[Target pointing data]
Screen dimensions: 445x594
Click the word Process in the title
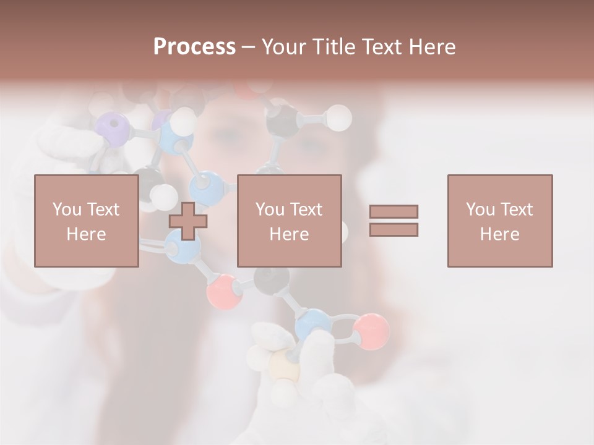coord(194,47)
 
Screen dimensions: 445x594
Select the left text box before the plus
coord(87,221)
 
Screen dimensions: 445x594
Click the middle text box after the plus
coord(289,221)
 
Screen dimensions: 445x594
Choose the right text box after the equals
coord(500,221)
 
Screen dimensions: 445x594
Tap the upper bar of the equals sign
coord(394,211)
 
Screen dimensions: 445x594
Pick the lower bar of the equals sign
coord(394,229)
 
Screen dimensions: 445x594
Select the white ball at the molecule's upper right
coord(338,117)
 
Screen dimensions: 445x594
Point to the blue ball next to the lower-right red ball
coord(312,325)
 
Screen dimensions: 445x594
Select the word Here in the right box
coord(500,234)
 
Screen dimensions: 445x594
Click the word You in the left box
coord(67,210)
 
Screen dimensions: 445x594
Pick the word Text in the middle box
coord(306,210)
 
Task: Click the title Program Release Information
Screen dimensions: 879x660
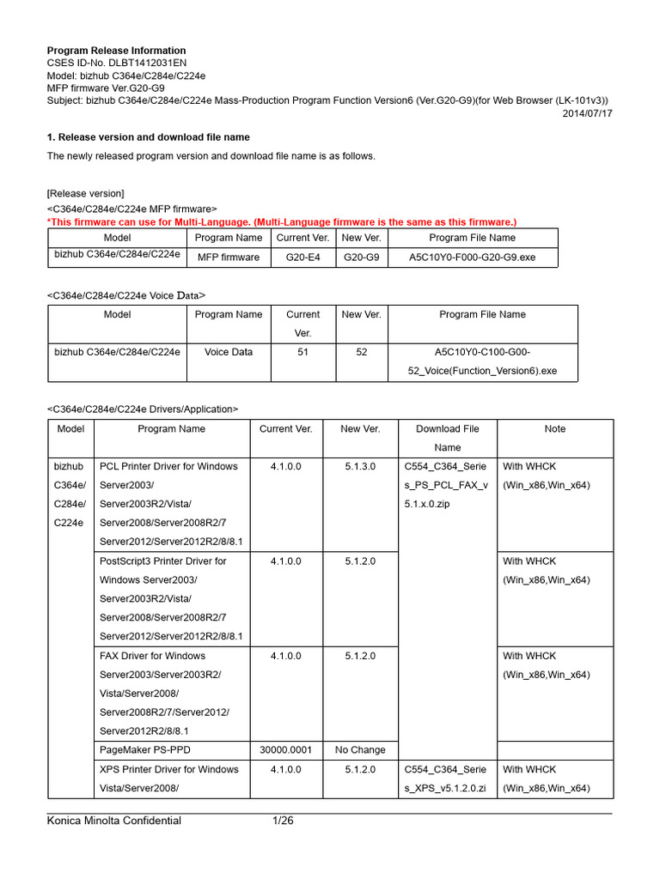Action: pyautogui.click(x=115, y=51)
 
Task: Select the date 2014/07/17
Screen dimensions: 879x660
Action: pyautogui.click(x=588, y=112)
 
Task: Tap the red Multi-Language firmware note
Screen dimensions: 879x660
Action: pyautogui.click(x=282, y=221)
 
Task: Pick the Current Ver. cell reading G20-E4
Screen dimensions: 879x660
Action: pyautogui.click(x=302, y=257)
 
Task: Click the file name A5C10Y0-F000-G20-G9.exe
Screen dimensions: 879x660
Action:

**TASK OBJECTIVE**
Update every one of the records above by putting "Display size" wherever "Screen dimensions" appears, with nothing else altered. Leave the pictures out of your version.

**SOLUTION FOR THIS TASK**
Display size: 445x594
Click the word Process in the title
coord(194,47)
 
Display size: 445x594
Select the left text box before the plus
coord(87,221)
 
Display size: 445x594
Click the middle text box after the plus
coord(289,221)
 
Display size: 445x594
Choose the right text box after the equals
coord(500,221)
 
Display size: 445x594
Tap the upper bar of the equals sign
coord(394,211)
 
Display size: 445x594
Pick the lower bar of the equals sign
coord(394,229)
 
Display size: 445x594
Select the white ball at the molecule's upper right
coord(338,117)
 
Display size: 445x594
Point to the blue ball next to the lower-right red ball
coord(312,325)
 
Display size: 445x594
Select the word Here in the right box
coord(500,234)
 
Display size: 445x594
Click the word You in the left box
coord(67,210)
 
Display size: 445x594
Pick the word Text in the middle box
coord(306,210)
 
Task: Click the title Program Release Information
Display size: 879x660
Action: pyautogui.click(x=115, y=51)
 
Task: Select the date 2014/07/17
Display size: 879x660
Action: pyautogui.click(x=588, y=112)
 
Task: Tap the red Multi-Language firmware note
Display size: 879x660
Action: pyautogui.click(x=282, y=221)
 
Task: Pick the Current Ver. cell reading G20-E4
Display size: 879x660
Action: pyautogui.click(x=302, y=257)
 
Task: Click the file name A5C10Y0-F000-G20-G9.exe
Display size: 879x660
Action:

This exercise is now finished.